- [Collected data entries]:
··········

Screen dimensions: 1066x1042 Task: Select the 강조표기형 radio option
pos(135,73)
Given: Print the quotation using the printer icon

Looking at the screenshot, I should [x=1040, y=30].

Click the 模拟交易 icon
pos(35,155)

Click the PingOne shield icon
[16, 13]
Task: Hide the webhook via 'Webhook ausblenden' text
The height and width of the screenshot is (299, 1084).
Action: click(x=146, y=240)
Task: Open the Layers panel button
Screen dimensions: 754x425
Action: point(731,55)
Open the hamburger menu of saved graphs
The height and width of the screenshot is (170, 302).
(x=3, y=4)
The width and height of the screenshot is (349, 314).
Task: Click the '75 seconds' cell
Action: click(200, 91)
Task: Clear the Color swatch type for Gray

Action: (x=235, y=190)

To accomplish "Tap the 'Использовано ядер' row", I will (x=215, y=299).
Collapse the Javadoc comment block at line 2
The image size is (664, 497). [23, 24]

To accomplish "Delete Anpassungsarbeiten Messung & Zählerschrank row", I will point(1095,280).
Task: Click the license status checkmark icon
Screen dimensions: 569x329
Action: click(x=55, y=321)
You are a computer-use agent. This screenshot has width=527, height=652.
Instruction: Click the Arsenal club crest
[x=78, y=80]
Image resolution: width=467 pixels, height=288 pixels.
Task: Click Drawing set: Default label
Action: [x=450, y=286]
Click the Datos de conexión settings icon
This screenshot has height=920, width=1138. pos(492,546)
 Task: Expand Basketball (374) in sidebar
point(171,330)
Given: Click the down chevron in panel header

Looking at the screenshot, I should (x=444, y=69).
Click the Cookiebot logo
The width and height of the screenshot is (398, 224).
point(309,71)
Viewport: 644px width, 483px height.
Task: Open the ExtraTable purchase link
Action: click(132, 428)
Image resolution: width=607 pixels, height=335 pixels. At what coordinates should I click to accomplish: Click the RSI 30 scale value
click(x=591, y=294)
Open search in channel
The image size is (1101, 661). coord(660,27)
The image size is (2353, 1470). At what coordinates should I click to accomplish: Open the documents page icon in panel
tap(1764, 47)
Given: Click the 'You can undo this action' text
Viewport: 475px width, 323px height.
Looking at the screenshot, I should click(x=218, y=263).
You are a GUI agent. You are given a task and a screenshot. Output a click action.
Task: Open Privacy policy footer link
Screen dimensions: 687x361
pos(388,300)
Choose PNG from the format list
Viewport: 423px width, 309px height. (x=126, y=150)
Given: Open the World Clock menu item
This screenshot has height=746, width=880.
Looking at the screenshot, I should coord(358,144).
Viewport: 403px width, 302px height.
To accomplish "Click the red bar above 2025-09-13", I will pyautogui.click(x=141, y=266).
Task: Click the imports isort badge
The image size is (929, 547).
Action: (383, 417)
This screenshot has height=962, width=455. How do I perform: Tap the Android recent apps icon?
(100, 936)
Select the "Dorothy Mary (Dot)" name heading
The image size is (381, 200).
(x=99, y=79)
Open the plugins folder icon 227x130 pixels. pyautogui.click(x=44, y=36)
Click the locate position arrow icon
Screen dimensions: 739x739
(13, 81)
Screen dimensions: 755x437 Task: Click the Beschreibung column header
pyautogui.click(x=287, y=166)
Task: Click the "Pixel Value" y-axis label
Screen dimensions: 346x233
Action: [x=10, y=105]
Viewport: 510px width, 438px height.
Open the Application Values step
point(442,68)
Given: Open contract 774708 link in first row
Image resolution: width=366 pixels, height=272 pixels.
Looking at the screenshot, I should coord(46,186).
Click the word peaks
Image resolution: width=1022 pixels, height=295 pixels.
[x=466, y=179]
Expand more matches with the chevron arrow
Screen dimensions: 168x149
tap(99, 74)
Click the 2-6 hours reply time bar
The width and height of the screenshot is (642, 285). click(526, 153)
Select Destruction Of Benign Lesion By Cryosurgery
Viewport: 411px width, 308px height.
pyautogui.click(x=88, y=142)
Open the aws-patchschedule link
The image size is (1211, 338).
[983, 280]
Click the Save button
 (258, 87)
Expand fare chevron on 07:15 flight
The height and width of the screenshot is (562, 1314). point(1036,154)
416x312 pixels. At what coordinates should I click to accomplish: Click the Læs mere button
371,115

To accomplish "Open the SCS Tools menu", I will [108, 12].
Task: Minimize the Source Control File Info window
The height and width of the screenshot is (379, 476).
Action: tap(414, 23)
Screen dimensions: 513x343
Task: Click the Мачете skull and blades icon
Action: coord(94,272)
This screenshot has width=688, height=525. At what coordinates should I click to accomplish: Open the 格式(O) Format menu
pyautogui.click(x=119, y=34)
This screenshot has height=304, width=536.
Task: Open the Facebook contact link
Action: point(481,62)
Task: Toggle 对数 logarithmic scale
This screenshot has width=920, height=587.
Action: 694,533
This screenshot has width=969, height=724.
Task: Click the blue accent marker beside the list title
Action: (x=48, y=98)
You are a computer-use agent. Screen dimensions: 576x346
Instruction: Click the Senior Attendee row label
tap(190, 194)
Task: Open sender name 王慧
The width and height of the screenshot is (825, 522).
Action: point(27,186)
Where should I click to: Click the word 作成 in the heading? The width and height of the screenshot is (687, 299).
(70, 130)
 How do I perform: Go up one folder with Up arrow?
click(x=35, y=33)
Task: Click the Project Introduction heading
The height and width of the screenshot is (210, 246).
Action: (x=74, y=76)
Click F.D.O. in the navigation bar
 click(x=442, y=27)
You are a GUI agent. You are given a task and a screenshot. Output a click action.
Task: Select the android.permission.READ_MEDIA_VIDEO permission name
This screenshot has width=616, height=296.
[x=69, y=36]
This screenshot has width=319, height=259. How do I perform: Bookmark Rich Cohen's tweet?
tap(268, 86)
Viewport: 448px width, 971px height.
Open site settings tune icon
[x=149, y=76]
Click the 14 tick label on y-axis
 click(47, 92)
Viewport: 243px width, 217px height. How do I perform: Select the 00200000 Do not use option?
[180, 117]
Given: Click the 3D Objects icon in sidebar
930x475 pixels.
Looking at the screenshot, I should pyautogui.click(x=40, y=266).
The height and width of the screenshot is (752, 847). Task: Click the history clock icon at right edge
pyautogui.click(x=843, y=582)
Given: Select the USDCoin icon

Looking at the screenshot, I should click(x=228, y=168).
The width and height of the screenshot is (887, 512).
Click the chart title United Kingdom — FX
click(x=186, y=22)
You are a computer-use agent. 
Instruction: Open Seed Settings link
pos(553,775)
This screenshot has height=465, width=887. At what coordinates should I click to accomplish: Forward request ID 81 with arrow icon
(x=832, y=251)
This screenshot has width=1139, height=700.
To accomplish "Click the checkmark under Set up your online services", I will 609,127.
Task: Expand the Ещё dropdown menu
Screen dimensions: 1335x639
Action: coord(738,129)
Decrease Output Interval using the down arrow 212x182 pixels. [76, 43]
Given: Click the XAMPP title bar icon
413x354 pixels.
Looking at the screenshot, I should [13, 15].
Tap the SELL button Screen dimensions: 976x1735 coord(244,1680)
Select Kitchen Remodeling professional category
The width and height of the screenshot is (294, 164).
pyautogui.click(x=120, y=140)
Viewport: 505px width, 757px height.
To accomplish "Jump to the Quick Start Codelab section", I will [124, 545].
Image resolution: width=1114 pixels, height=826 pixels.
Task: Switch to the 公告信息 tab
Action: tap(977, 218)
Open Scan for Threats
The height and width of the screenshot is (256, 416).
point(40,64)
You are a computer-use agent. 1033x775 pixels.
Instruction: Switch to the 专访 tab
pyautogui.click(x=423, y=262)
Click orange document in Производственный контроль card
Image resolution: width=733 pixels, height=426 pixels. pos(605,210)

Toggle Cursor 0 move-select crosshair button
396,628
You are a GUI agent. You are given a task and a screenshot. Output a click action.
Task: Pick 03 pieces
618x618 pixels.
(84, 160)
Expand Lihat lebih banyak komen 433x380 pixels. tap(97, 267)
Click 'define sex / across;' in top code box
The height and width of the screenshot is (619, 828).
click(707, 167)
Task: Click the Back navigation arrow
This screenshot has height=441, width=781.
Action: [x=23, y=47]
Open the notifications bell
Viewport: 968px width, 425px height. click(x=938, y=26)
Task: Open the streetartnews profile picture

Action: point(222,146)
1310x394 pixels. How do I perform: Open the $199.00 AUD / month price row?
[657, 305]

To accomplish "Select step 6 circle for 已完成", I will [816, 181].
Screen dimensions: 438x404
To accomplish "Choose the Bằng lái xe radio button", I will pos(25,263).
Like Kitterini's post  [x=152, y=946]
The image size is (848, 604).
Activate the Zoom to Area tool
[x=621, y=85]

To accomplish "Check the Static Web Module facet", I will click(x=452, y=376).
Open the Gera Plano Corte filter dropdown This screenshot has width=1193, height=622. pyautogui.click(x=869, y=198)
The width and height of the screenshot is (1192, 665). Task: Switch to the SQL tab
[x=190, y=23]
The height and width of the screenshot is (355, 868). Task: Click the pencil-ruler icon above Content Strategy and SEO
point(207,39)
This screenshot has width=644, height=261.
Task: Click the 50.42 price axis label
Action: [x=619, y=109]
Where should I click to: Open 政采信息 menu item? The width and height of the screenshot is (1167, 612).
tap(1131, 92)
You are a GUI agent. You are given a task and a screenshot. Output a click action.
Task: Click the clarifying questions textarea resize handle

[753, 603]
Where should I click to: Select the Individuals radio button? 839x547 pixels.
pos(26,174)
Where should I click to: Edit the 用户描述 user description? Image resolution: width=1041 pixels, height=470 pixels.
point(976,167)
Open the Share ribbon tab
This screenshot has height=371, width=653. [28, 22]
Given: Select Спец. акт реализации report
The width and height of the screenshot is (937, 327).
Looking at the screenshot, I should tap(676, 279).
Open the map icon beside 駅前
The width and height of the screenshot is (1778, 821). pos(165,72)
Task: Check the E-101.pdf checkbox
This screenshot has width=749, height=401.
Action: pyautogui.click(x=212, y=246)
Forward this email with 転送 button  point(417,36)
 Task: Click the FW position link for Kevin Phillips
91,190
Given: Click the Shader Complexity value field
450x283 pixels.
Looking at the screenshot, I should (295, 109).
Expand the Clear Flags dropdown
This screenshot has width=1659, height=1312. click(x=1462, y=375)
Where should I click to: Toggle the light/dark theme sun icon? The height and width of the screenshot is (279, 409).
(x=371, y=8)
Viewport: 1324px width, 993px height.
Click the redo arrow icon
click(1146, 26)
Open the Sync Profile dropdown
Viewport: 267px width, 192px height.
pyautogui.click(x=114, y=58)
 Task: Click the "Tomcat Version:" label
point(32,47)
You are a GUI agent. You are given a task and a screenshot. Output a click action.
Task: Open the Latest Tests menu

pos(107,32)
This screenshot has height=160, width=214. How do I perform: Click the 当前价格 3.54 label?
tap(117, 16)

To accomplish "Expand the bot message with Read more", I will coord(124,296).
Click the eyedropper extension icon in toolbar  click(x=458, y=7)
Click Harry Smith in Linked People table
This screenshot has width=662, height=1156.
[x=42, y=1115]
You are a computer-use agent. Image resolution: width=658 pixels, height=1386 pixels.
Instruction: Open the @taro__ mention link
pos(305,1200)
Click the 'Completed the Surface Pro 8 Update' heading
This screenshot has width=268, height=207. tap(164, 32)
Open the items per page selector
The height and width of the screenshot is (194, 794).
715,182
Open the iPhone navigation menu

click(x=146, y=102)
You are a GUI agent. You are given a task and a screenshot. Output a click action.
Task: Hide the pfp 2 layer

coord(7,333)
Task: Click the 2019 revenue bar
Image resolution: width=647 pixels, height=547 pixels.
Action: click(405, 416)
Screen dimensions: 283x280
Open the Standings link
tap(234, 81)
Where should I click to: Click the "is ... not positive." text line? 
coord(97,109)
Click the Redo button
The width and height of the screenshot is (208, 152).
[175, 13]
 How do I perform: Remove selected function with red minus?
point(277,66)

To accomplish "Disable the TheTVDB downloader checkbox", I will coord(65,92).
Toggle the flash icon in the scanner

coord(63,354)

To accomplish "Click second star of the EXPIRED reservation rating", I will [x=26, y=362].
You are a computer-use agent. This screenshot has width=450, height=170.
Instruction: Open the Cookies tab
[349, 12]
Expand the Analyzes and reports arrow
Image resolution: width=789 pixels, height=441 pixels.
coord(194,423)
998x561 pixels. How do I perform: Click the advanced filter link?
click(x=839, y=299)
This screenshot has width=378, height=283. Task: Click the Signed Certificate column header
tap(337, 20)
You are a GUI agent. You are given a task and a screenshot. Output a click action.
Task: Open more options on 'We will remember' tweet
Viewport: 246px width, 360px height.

··········

- [What to work on]: The answer must be every line from the records above that contains the word "checkmark", copied in full.

- [Problem solution]:
Task: Click the license status checkmark icon
To accomplish "Click the checkmark under Set up your online services", I will 609,127.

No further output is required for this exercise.